Tu veux être invisible ?
Tu veux être personne ?
Tu veux trimbaler ta graisse dans des couloirs pisseux chaque matin, chaque soir ?
Tu veux quémander, traîner parmi les prolos, parmi les victimes ?
Tu veux vraiment être de ces crasseux, de ces jamais rien, de ces sans passé, de ces sans avenir, de cette masse merdeuse qui ne va nulle part, de cette masse informe qui ne construit rien ?
L'avorton boutonneux écoute attentivement. Il serre ses petits poings. Il se met à croire que ces imprécations sont belles, que ces sentences qu'on lui assène seront sa révolte, son cri au monde. Il va se venger. Il va leur montrer. Il va entasser. Il va se hisser sur le trône, il va regarder ses tortionnaires avec mépris. Il va devenir le roi.
Y'a juste un grain de sable dans la belle mécanique : ils sont des milliards comme lui.
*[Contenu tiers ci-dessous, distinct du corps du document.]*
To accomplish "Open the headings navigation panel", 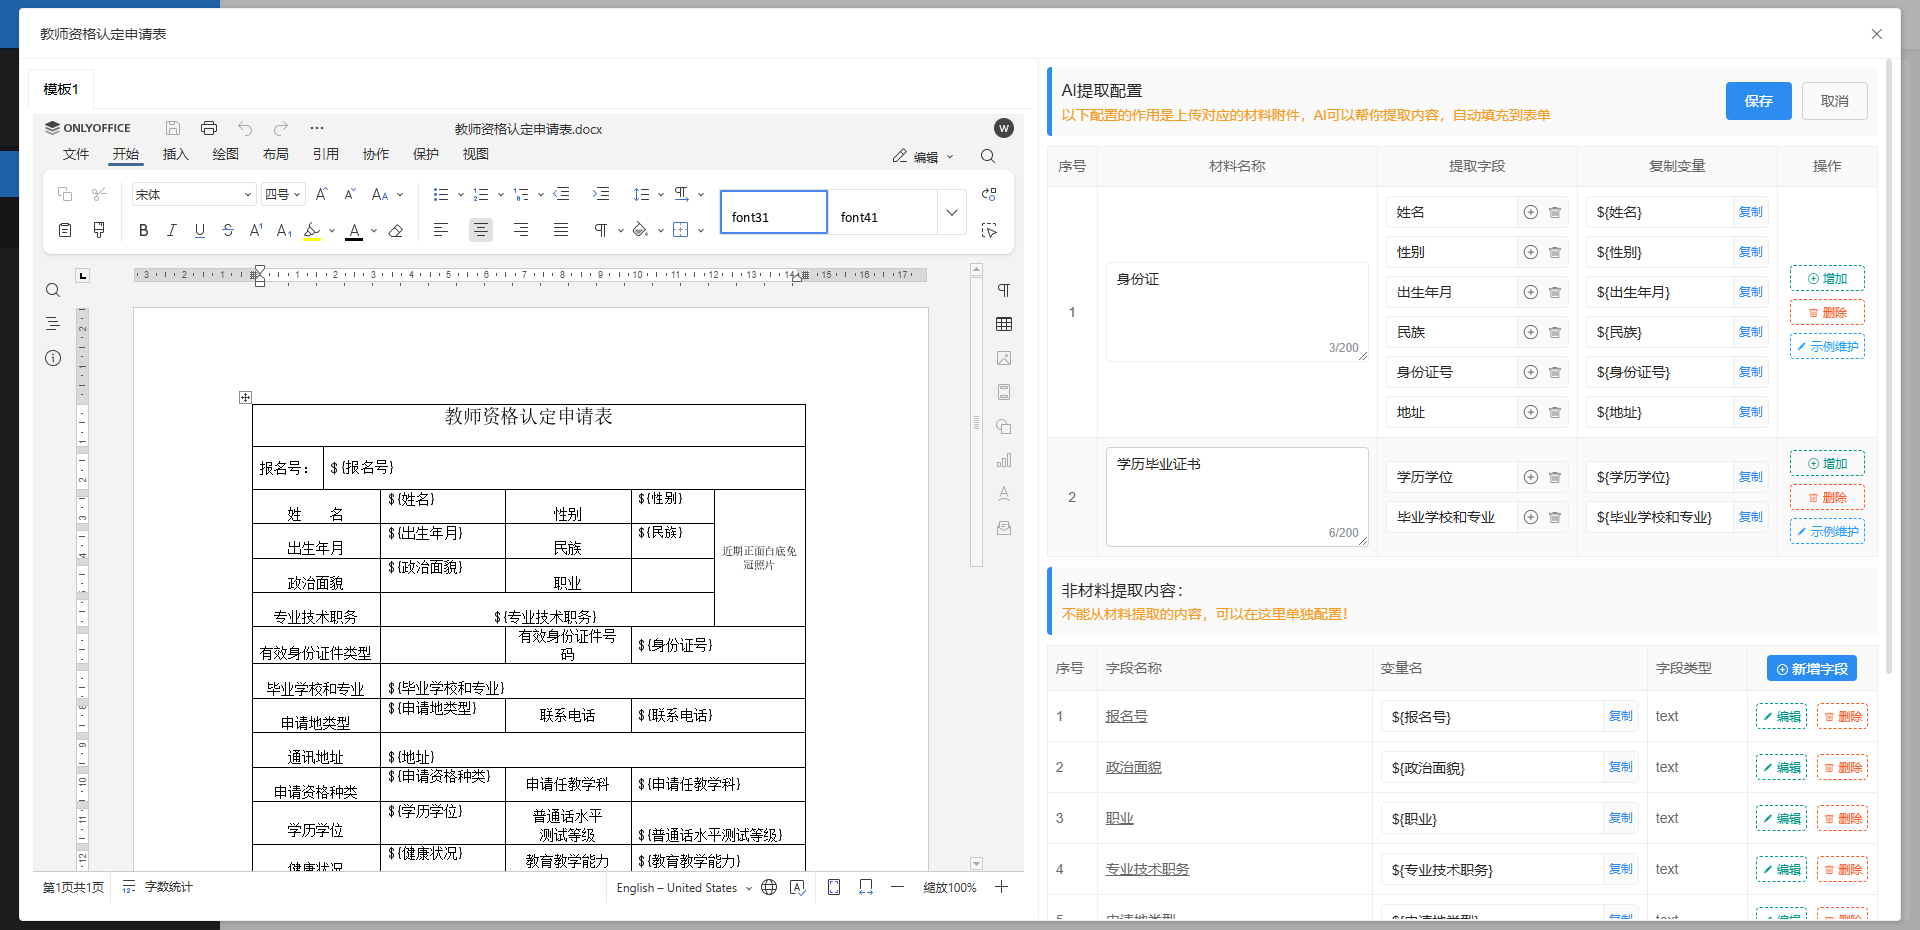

Ils veulent tous monter.
Mais qui est assez crétin pour croire que le sommet d'une pyramide ressemble à une grande terrasse arborée, à un Eden prêt à accueillir tout le monde ?
Pour arriver en haut gamin, faudra balancer les gus qui seront sur ton chemin. Crois moi, y'aura pas de place pour les bons sentiments. Tu balanceras les cadavres par milliers, ils serviront de purin à l'organique structure. Tu pourras te reposer quand tu commenceras à reporter des couches. Tu pourras profiter pleinement de l'empire que tu auras construit. T'auras tout l'temps pour penser, la fin de vie ça dure un bail maintenant.